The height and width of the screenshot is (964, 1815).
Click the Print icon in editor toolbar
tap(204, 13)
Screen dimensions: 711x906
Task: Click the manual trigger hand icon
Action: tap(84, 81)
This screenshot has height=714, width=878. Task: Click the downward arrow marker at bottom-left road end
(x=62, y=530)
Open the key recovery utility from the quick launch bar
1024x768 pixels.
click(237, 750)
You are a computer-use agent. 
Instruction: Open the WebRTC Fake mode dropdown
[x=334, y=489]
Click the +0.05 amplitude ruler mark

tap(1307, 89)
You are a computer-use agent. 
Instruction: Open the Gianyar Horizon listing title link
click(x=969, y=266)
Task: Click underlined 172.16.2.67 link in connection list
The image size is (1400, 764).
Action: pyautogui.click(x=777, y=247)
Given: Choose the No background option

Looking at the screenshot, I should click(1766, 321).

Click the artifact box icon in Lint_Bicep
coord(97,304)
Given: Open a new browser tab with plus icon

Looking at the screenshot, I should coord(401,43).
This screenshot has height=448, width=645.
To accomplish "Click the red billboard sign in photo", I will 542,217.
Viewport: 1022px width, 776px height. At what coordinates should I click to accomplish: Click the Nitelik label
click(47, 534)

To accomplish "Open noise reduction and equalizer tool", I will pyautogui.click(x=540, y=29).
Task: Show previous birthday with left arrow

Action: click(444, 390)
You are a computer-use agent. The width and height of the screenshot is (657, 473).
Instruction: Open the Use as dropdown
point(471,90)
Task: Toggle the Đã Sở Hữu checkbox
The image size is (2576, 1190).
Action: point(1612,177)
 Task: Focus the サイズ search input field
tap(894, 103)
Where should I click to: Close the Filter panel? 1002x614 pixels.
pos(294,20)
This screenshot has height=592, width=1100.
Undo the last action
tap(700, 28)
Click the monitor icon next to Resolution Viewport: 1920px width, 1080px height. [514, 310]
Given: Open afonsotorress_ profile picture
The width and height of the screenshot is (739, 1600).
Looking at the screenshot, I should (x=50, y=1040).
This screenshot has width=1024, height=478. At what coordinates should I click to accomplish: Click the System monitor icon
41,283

|---|

Work item
Give an exact transcription of the data shown above.

Result for this exercise
The height and width of the screenshot is (964, 1815).
Click the Print icon in editor toolbar
tap(204, 13)
Screen dimensions: 711x906
Task: Click the manual trigger hand icon
Action: tap(84, 81)
This screenshot has height=714, width=878. Task: Click the downward arrow marker at bottom-left road end
(x=62, y=530)
Open the key recovery utility from the quick launch bar
1024x768 pixels.
click(237, 750)
You are a computer-use agent. 
Instruction: Open the WebRTC Fake mode dropdown
[x=334, y=489]
Click the +0.05 amplitude ruler mark

tap(1307, 89)
You are a computer-use agent. 
Instruction: Open the Gianyar Horizon listing title link
click(x=969, y=266)
Task: Click underlined 172.16.2.67 link in connection list
The image size is (1400, 764).
Action: pyautogui.click(x=777, y=247)
Given: Choose the No background option

Looking at the screenshot, I should click(1766, 321).

Click the artifact box icon in Lint_Bicep
coord(97,304)
Given: Open a new browser tab with plus icon

Looking at the screenshot, I should coord(401,43).
This screenshot has height=448, width=645.
To accomplish "Click the red billboard sign in photo", I will 542,217.
Viewport: 1022px width, 776px height. At what coordinates should I click to accomplish: Click the Nitelik label
click(47, 534)

To accomplish "Open noise reduction and equalizer tool", I will pyautogui.click(x=540, y=29).
Task: Show previous birthday with left arrow

Action: click(444, 390)
You are a computer-use agent. The width and height of the screenshot is (657, 473).
Instruction: Open the Use as dropdown
point(471,90)
Task: Toggle the Đã Sở Hữu checkbox
The image size is (2576, 1190).
Action: point(1612,177)
 Task: Focus the サイズ search input field
tap(894, 103)
Where should I click to: Close the Filter panel? 1002x614 pixels.
pos(294,20)
This screenshot has height=592, width=1100.
Undo the last action
tap(700, 28)
Click the monitor icon next to Resolution Viewport: 1920px width, 1080px height. [514, 310]
Given: Open afonsotorress_ profile picture
The width and height of the screenshot is (739, 1600).
Looking at the screenshot, I should (x=50, y=1040).
This screenshot has width=1024, height=478. At what coordinates should I click to accomplish: Click the System monitor icon
41,283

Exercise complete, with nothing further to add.